George Marshall Parker, Jr. was born on April 17, 1889, in Sac City, Sac County, Iowa. He was the son of George Marshall Parker and Louisa Pohlman VanDerveer Parker. He was the husband of Dorothy Cooper Parker.
George was a military figure who commanded the Philippine II Corps during the Battle of Bataan. He joined the army as a young infantry Lieutenant in 1910, working first as an officer in the Philippines, attending the National War College, as a consultant in Panama, and as an aid to Governor Guy Park. While commanding the 7th Infantry Regiment as a Colonel in 1940, he was promoted by President Roosevelt to Brigadier General and appointed to overseas command in the Philippines due to his experience in the area in the early 1900s.

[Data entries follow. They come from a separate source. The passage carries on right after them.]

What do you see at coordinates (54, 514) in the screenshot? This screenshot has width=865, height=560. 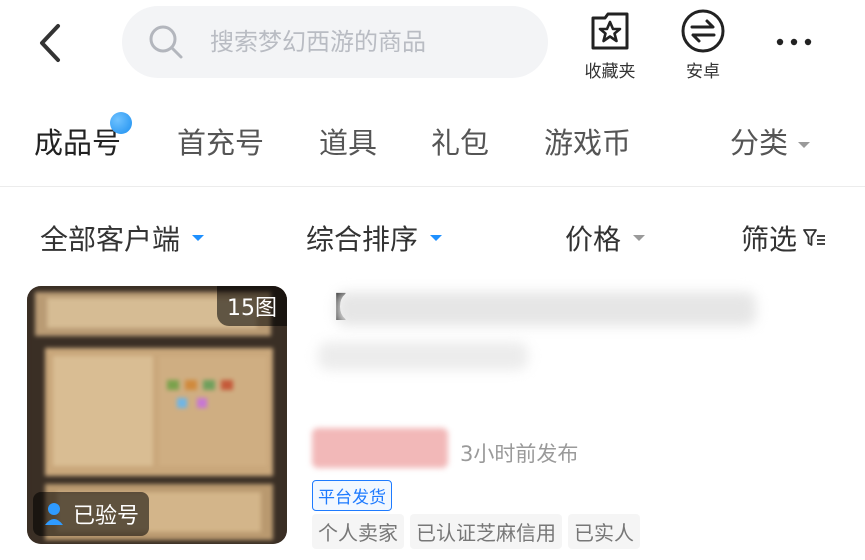 I see `user-icon` at bounding box center [54, 514].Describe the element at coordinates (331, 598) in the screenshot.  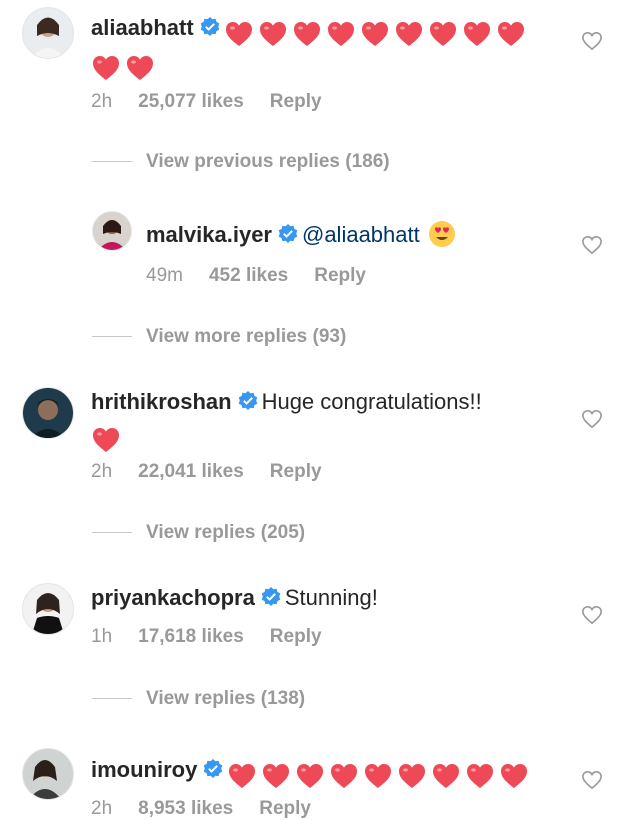
I see `comment-text: Stunning!` at that location.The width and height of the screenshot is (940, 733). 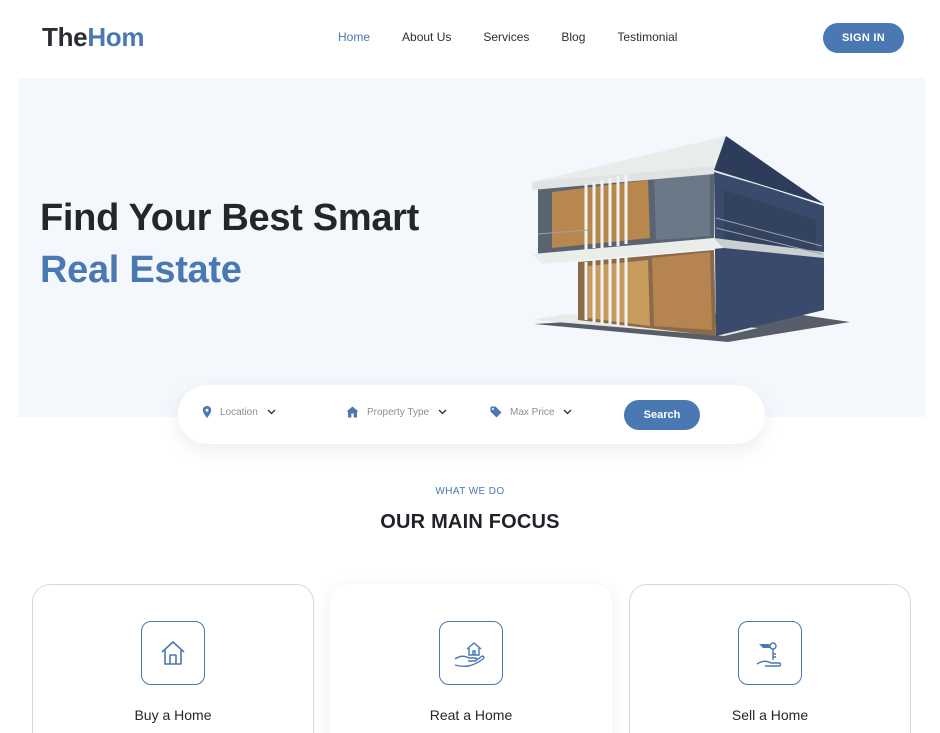 I want to click on card-label: Reat a Home, so click(x=471, y=715).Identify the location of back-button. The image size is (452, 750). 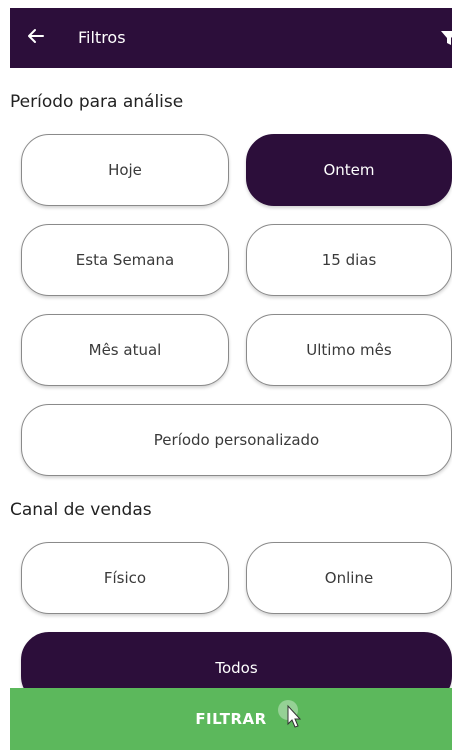
(36, 36).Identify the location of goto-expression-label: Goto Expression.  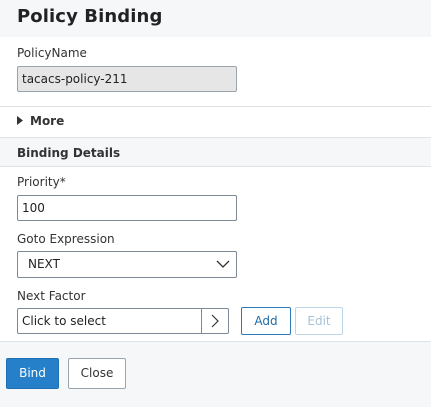
(66, 239). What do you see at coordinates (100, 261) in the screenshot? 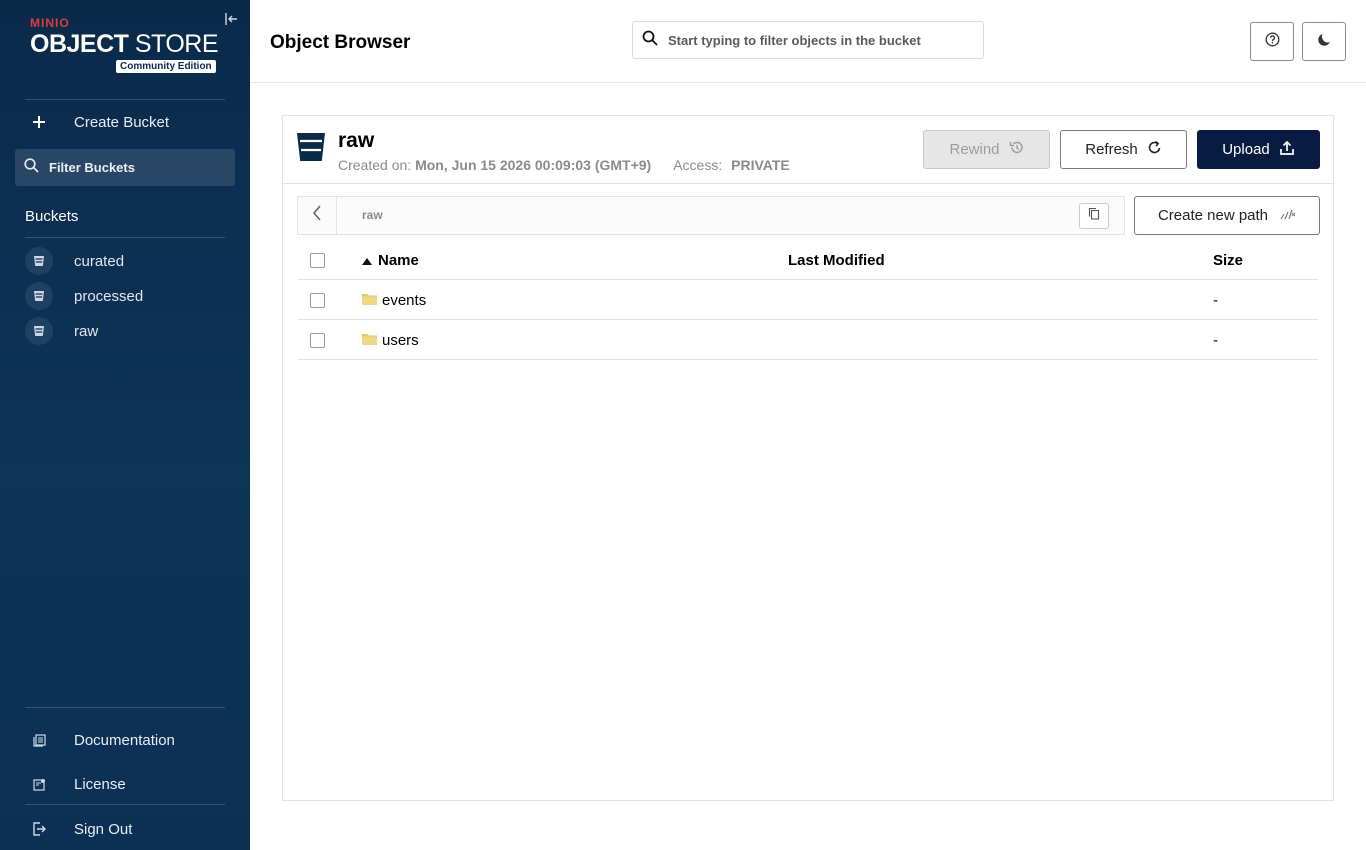
I see `bucket-label: curated` at bounding box center [100, 261].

By 1941, the threat of the Japanese invasion had grown to such an extent that General Macarthur appointed his commanders to specific defense positions in preparation for the potential invasion. Now Major General Parker would be left in charge of the Southern Luzon Force. However, on December 23rd, the situation had become critical in an area known as the Bataan Peninsula. General Parker was forced to adapt to General Macarthur's new war plan and quickly retreat his forces to Bataan. Holding the rice paddies and hills surrounding the roads to Manila, Parker was forced to fight to the death with his newly formed Philippine Second Corps. One newspaper reports a Japanese attack on his headquarters where the suicidal soldiers charged machine guns with metal chest plates. These devices worked, and the Japanese managed to jump into several Filipino nests. However, the defenders of Bataan were skilled experts, and each Jap that reached a nest was quickly bayoneted. Eventually, after four months of holding out, Major General King surrendered Bataan in April 1942. While the surrender was made in order to save the drastic amount of lives being lost to malaria and combat, the ensuing event for which Bataan was known is what followed, and life became hell for these men. Forced to march over sixty-five miles, several thousand POWS died in the Bataan death march to their various prisoner camps. Even those who did not die in the march would die years later in the camps. General Parker was taken POW and his mother would pass away before ever knowing if her son was dead or alive. Being held for over three years, General Parker would eventually be liberated by the Russians and would return home to his wife in 1945. At the time of his capture, he was 53.
General Parker retired from the Army on September 30, 1946. He moved to Oregon and died at a nursing home in Portland. He was interred at the Mount Crest Abbey Mausoleum in Salem, Oregon, on October 25, 1968.